Autor: RA FAArbR Dr. Henning Hülbach, BOISSERÉE Rechtsanwälte Partnerschaft mbB, Köln, Lehrbeauftragter für Arbeitsrecht (TH Köln)
Aus: Arbeits-Rechtsberater, Heft 03/2024
Erkrankt ein Arbeitnehmer während zuvor eingeführter Kurzarbeit, stehen die ausgefallenen Arbeitstage Zeiten mit Arbeitspflicht nicht gleich. Sie haben daher keinen Einfluss auf die Berechnung des Urlaubsanspruchs.

BGB § 139, § 306 Abs. 1, § 307 Abs. 1 Satz 1; BUrlG § 1, § 3 Abs. 1, § 7 Abs. 4; RL 2003/88/EG Art. 7 Abs. 1; SGB III § 98 Abs. 3 Nr. 2; SGB V § 47b Abs. 4 Satz 1

Das Problem

Der Kläger war vom 20.3.2020 bis Ende 2020 arbeitsunfähig krank. Aufgrund einer vorangegangenen vertraglichen Vereinbarung führte die beklagte Arbeitgeberin mit Wirkung zum 1.4.2020 Kurzarbeit „Null“ ein, die bis zum Ende des Jahres 2020 andauerte. Das Arbeitsverhältnis endete zum Ablauf des 31.1.2021.

Mit seiner Klage begehrt der Kläger Urlaubsabgeltung für den Zeitraum seines gesetzlichen Urlaubsanspruchs während der Dauer der Kurzarbeit. Beide Vorinstanzen haben das Begehren des Klägers abgelehnt.

Die Entscheidung des Gerichts

Auch die Revision bleibt erfolglos. Der Kläger hat laut BAG keinen Anspruch auf weitere Urlaubsabgeltung.

Der Anspruch auf Urlaubsabgeltung setze voraus, dass zum Zeitpunkt der Beendigung des Arbeitsverhältnisses noch offene Urlaubsansprüche bestünden, die nicht mehr erfüllt werden können. Die Berechnung der Urlaubstage erfolge u.a. anhand der Anzahl der Tage mit Arbeitspflicht. Es sei dabei folgende Formel anzuwenden:

24 Werktage × Anzahl der Tage mit Arbeitspflicht: 312 Werktage (bei einer Sechstagewoche)

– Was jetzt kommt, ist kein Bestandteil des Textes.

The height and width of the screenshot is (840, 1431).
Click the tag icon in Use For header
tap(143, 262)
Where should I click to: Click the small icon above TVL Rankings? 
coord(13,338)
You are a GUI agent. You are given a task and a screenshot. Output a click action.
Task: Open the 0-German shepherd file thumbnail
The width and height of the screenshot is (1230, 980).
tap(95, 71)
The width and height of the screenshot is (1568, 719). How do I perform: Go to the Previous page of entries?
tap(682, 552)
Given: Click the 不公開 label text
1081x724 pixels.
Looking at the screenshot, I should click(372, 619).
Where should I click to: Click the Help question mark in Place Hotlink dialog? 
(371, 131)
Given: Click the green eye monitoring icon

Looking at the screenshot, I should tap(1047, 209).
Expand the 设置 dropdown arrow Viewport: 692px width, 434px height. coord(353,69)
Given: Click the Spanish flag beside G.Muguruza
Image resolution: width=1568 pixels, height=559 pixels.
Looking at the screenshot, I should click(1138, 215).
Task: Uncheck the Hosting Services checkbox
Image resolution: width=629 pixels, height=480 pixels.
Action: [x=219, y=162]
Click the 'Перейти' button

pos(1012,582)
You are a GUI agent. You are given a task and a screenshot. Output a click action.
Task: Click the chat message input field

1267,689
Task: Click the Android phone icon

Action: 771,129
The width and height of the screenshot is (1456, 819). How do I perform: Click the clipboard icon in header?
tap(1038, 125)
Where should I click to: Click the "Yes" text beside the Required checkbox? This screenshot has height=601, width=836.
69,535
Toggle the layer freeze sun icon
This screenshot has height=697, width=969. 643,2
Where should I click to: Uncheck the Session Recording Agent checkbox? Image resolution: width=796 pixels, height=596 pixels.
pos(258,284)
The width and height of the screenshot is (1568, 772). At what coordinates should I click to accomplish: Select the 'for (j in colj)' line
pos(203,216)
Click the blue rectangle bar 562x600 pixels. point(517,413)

Mit Einführung der Kurzarbeit reduziere sich die Anzahl der Tage mit Arbeitspflicht um die Dauer der Kurzarbeit „Null“. Eine Arbeitsunfähigkeit des Arbeitnehmers ändere an dieser Bewertung nichts.

Dies stehe im Einklang mit dem EU-Recht und bedürfe daher keines Vorabentscheidungsersuchens. Auch nach dem Unionsrecht stelle der Urlaub eine Erholung von tatsächlich abgeleisteter Arbeit dar. Dafür müsse jedoch grds. eine Arbeitspflicht bestanden haben, d.h. die Erkrankung müsse Ursache für den Wegfall der Arbeitspflicht gewesen sein. Durch die Einführung der Kurzarbeit sei jedoch die Arbeitspflicht bereits unabhängig von einer Erkrankung entfallen.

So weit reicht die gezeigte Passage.